This model is about improving patient care. Patients want high-quality, coordinated care – not just for a day, but for an entire episode of care.
(PRWEB) June 15, 2016
Since 1983, the Centers for Medicare and Medicaid Services (CMS) has explored ways to bundle Medicare payments, beginning with predetermining prices associated with inpatient care, as a way to manage costs. Today, through the CMS Bundled Payments for Care Improvement initiative, healthcare providers are reimbursed a flat rate based on each episode of care, which includes pre-op testing, inpatient and outpatient care, physical therapy and X-rays.
In a Department of Health and Human Services press release from November 2015, Patrick Conway, MD, CMS’ principal deputy administrator and chief medical officer, said: “This model is about improving patient care. Patients want high-quality, coordinated care – not just for a day, but for an entire episode of care. Hospitals, physicians and other providers who work together can be successful and improve care for patients in this model.”

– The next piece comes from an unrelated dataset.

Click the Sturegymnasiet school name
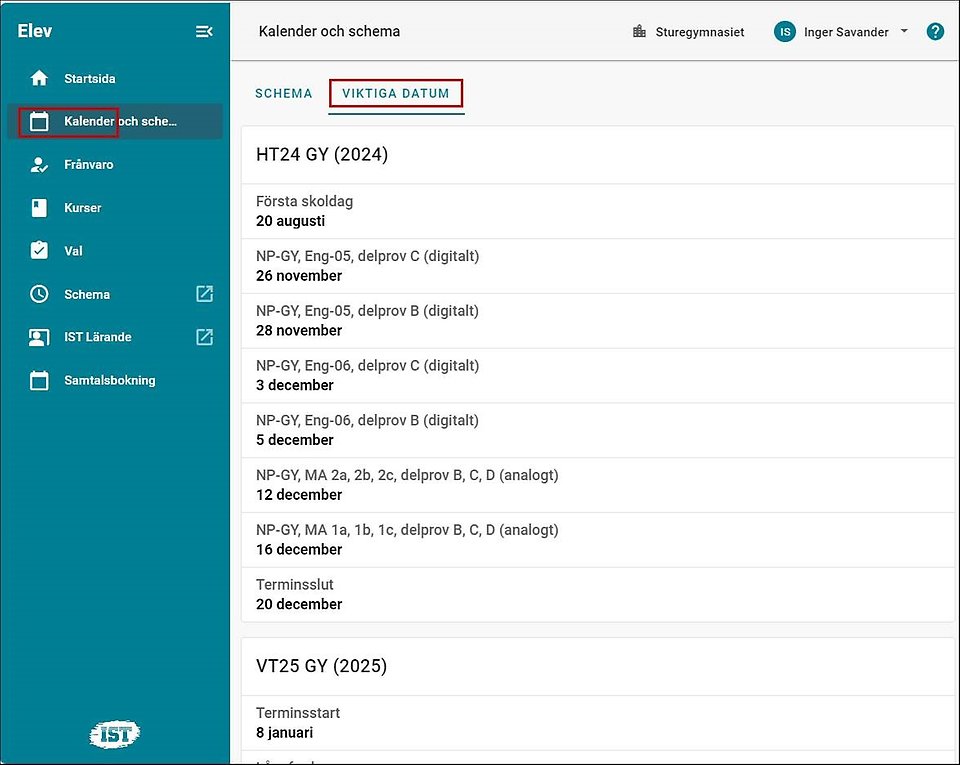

In 2015, Novant Health was among the more than 300 healthcare organizations that applied for a three-year Bundled Payment for Care Improvement (BPCI) agreement with CMS. This pilot program is testing how bundled payments for clinical episodes can result in better care, smarter spending and healthier people. It also encourages doctors, hospitals and other healthcare providers to work together to better coordinate care for patients, both when they are in the hospital and after they are discharged. Since Novant Health initially applied for the BPCI program, CMS has mandated joint replacement bundles in 67 markets across the United States. This is an early indicator of CMS’ intent to expand value-based initiatives.
More than managing overall spending within an episode of care, BPCI participation allows healthcare systems to focus on the patient experience through the redesign of care delivery to better align with value-based care principles. The bundled payment model also complements healthcare systems’ efforts with population health management and paves the way for involvement with other bundles, conditions and payment transformation initiatives. As changes to Medicare reimbursements continue to affect healthcare, initiatives like BPCI will ease the transition from volume to value while helping healthcare organizations build competencies to succeed in a value-driven market.
Each healthcare system enrolled in the BPCI program selected the types of treatment episodes and length of care. As a part of the pilot program, Novant Health applied for bundled payment models for joint replacement, pneumonia and congestive heart failure. The bundles include acute and post-acute care provided over a 90-day period, including hospital readmissions. By looking beyond the acute care admission, this new model encourages healthcare providers to explore how care is offered to its patients across the care continuum.
In evaluating CMS claims data, Novant Health was able to determine its greatest opportunity to create stronger care pathways and contain costs was in the post-acute care setting. As a result, the system is working to establish collaborative relationships with post-acute providers, develop tracking mechanisms to follow qualified patients and create dashboards to monitor performance and ensure that safety, quality and satisfaction is maintained.
One early success is the creation of Novant Health’s first systemwide post-acute network. This network of 40 post-acute skilled nursing facilities and 40 home health agencies are committed to working with Novant Health to improve patient outcomes and reduce readmissions. The goal of this network is to look beyond the acute care admission and explore new ways to deliver quality care across the continuum. By collaborating with skilled nursing facilities and home health agencies, the network improves quality of care and patient outcomes, which will reduce readmissions and lower costs.
Other healthcare systems have also identified ways to reduce a patient’s length of stay in the hospital. Data from St. Luke’s Medical Center in Phoenix found that patients who participated in the system’s bundled payment program from July 2014 to June 2015 did better than average for hospital length of stay — 1.2 days compared with 4.4 days for the national average — in both knee and hip replacement surgeries. St. Luke’s also realized cost savings and reduced 30-day unplanned readmissions. Panorama Orthopedics in Denver reported a reduction in its patient length of stay by 50 percent through its bundled payment program.
At Novant Health, care coordinators are also being used to monitor discharged patients to ensure they are following their care plan, while identifying areas for improvement. They educate the patient about ways to avoid infection, direct them to available resources, evaluate their progress and potential adverse effects, and determine if the patient is taking prescribed medications. Patient follow-up is conducted over a 90-day period as a part of its continuum of care.
With less than a year’s worth of data, it has not been fully revealed how the bundled payment model will lead to higher quality and more coordinated care at a lower cost to Medicare. However, the healthcare industry has shown that improving quality outcomes and care efficiency can have a positive effect on reducing hospital-acquired conditions and readmissions, as well as improving price and quality metrics that are visible to patients. The bundled payment model is just one more way to make the healthcare industry more transparent and less confusing to patients.